基本的には1見開き(2p)を一場面に設定し、ストーリーを構成しますが
もっと書き込みたい時は、1pや、漫画のように4コマとかで場面を替えていきます。
本には表裏の表紙と見返しもありますので、
24p、32p、48p はそれぞれ11見開き、15見開き、23見開きで考えていきます。
絵本の文章だけを担当するとしても、ページ構成を考えながら話を進める必要が生じるのです。

今日は、まず黒谷知也さんの『書店員波山個間子』という漫画を紹介していただきました。



書店でブックアドバイザーを務める波山個間子が、お客様からのリクエストに応えて
本を探してお薦めするという内容で、お話しの中に実在の書物が出てくるそうで、
前回習った向田邦子さんの『眠る杯』の中にある短編に関する不確かな情報から
どの作品かを見つけて感謝されるエピソードがあるそうです。
犯罪の犯人を捜すのではありませんが、ある種の謎解きでミステリーのジャンルに含まれるのかもしれません。

そして、漫画の中で波山個間子が探し当てた作品、『字のない葉書』を実際に見ていきました。

「作品の不確かな情報」ということで、児童文学者の赤木かん子さんは
記憶の断片をヒントに、本のタイトルを探す「本の探偵」をやっていて
あやふやな情報を提供すると、教えてくれるようになっています。(公式サイトあり)
昔読んだ本は内容を間違って覚えていることも多く、
後で読み返すと、印象が全く違ってくることがあります。

哲学者の鶴見俊輔も「読者には誤読する権利がある」と言っているように
人間はつい「正解」を求めがちですが、それぞれ好きに解釈をしても良く
こちらの意図が間違われるのも作家冥利に尽きるのだそうです。

ところで、高科先生には動物が主人公のお話は安易に書かないというポリシーがあるそうです。
可愛いだけではダメ、動物のキャラには頼らない、喋らせない、など。
前述の「制約」には、こういうことも含まれるのでしょうね。



そして、月刊かがくのともの『このよで いちばん はやいのは』(文/ロバート・フローマン 翻訳/天野祐吉 絵/あべ弘士)を読んでくださいました。



動物や乗物の早さ比べをする知識絵本かと思いきや、ラストは人間の素晴らしさを教えてくれる深い内容で、
読み終えると拍手をしたくなるような本でした。

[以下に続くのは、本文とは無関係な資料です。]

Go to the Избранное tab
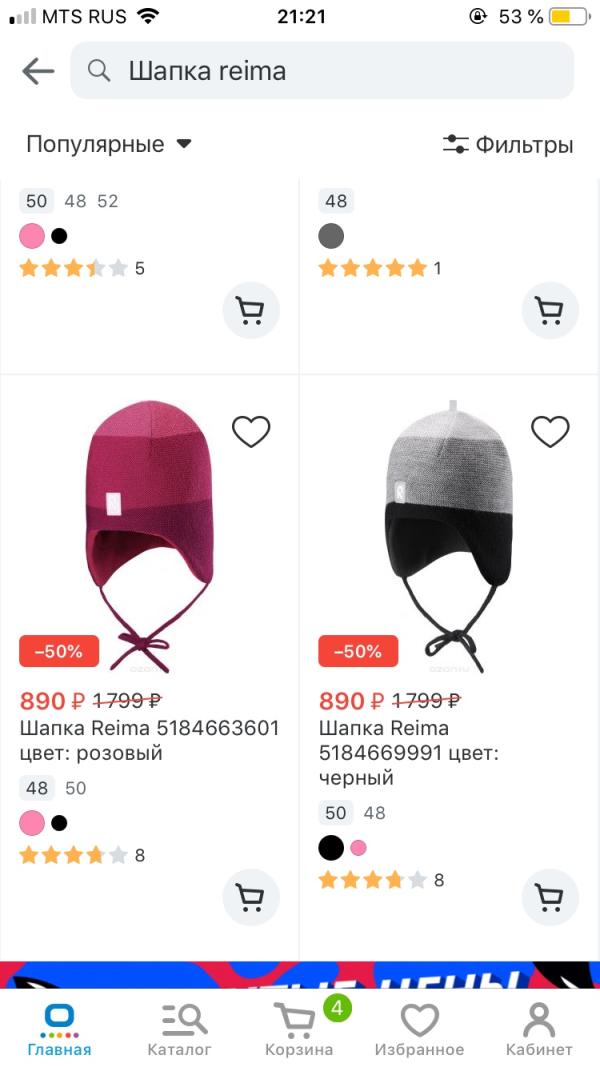The width and height of the screenshot is (600, 1066). coord(419,1029)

(実際「お〜!」という声が出ました)

この本を翻訳した天野祐吉さんは、雑誌『広告批評』を主宰するコラムニストで
広告を切り口にしたコラムを書いておられます。



最後に、天野さんの『成長から成熟へ さよなら経済大国』(集英社新書)の一部を見ていくと
読みやすく面白い内容のコラムがたくさんありました。

ここ何回かの授業では、コラムについて学んでいます。
コラムは新聞のコラムのように社会的なテーマで書かなければいけないわけではありません。
短いコラムを書くことは、制約がある中でどうやって文章を引っぱっていく(構成する)と
読者を惹きつけるかの勉強になり、力になるはず、ということでした。

次回5月1日の授業では、前回出ていた「風」をテーマにして自由に書くという
課題の提出を忘れないようにしてください。
教室まで来られない方は、当日の夕方までに届くように郵便で送るか
メールでも構いません。

よろしくお願いいたします。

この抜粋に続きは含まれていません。